Collected data:
>>>
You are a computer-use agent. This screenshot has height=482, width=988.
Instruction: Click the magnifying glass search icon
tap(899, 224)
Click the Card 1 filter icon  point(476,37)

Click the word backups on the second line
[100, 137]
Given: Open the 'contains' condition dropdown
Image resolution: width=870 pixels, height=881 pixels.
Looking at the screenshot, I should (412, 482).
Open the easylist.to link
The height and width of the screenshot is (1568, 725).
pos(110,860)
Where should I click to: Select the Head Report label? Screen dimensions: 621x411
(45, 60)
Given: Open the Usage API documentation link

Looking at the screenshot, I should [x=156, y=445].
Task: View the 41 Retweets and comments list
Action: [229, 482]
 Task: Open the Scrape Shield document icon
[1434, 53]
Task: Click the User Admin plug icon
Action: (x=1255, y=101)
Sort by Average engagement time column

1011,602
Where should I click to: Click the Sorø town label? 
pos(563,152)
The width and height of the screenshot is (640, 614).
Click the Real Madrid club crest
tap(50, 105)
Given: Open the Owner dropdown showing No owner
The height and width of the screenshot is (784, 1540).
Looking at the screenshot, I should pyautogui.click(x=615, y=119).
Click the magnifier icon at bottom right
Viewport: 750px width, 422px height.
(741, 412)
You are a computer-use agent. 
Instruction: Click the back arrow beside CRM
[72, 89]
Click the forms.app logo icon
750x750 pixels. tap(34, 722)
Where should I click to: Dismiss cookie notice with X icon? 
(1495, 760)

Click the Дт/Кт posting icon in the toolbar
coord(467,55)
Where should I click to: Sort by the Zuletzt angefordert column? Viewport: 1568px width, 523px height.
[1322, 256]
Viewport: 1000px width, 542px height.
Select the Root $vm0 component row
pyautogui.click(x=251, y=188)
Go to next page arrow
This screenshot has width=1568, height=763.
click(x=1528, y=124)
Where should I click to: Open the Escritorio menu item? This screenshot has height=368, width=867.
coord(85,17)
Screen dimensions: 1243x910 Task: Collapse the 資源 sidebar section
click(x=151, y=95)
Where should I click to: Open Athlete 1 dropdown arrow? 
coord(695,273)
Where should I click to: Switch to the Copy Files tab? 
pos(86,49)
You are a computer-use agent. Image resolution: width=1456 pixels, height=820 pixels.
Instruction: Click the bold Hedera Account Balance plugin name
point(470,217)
<<<
The data above must be repeated in its entirety, exactly as given.

## FINAL ANSWER
You are a computer-use agent. This screenshot has height=482, width=988.
Instruction: Click the magnifying glass search icon
tap(899, 224)
Click the Card 1 filter icon  point(476,37)

Click the word backups on the second line
[100, 137]
Given: Open the 'contains' condition dropdown
Image resolution: width=870 pixels, height=881 pixels.
Looking at the screenshot, I should (412, 482).
Open the easylist.to link
The height and width of the screenshot is (1568, 725).
pos(110,860)
Where should I click to: Select the Head Report label? Screen dimensions: 621x411
(45, 60)
Given: Open the Usage API documentation link

Looking at the screenshot, I should [x=156, y=445].
Task: View the 41 Retweets and comments list
Action: [229, 482]
 Task: Open the Scrape Shield document icon
[1434, 53]
Task: Click the User Admin plug icon
Action: (x=1255, y=101)
Sort by Average engagement time column

1011,602
Where should I click to: Click the Sorø town label? 
pos(563,152)
The width and height of the screenshot is (640, 614).
Click the Real Madrid club crest
tap(50, 105)
Given: Open the Owner dropdown showing No owner
The height and width of the screenshot is (784, 1540).
Looking at the screenshot, I should pyautogui.click(x=615, y=119).
Click the magnifier icon at bottom right
Viewport: 750px width, 422px height.
(741, 412)
You are a computer-use agent. 
Instruction: Click the back arrow beside CRM
[72, 89]
Click the forms.app logo icon
750x750 pixels. tap(34, 722)
Where should I click to: Dismiss cookie notice with X icon? 
(1495, 760)

Click the Дт/Кт posting icon in the toolbar
coord(467,55)
Where should I click to: Sort by the Zuletzt angefordert column? Viewport: 1568px width, 523px height.
[1322, 256]
Viewport: 1000px width, 542px height.
Select the Root $vm0 component row
pyautogui.click(x=251, y=188)
Go to next page arrow
This screenshot has width=1568, height=763.
click(x=1528, y=124)
Where should I click to: Open the Escritorio menu item? This screenshot has height=368, width=867.
coord(85,17)
Screen dimensions: 1243x910 Task: Collapse the 資源 sidebar section
click(x=151, y=95)
Where should I click to: Open Athlete 1 dropdown arrow? 
coord(695,273)
Where should I click to: Switch to the Copy Files tab? 
pos(86,49)
You are a computer-use agent. Image resolution: width=1456 pixels, height=820 pixels.
Instruction: Click the bold Hedera Account Balance plugin name
point(470,217)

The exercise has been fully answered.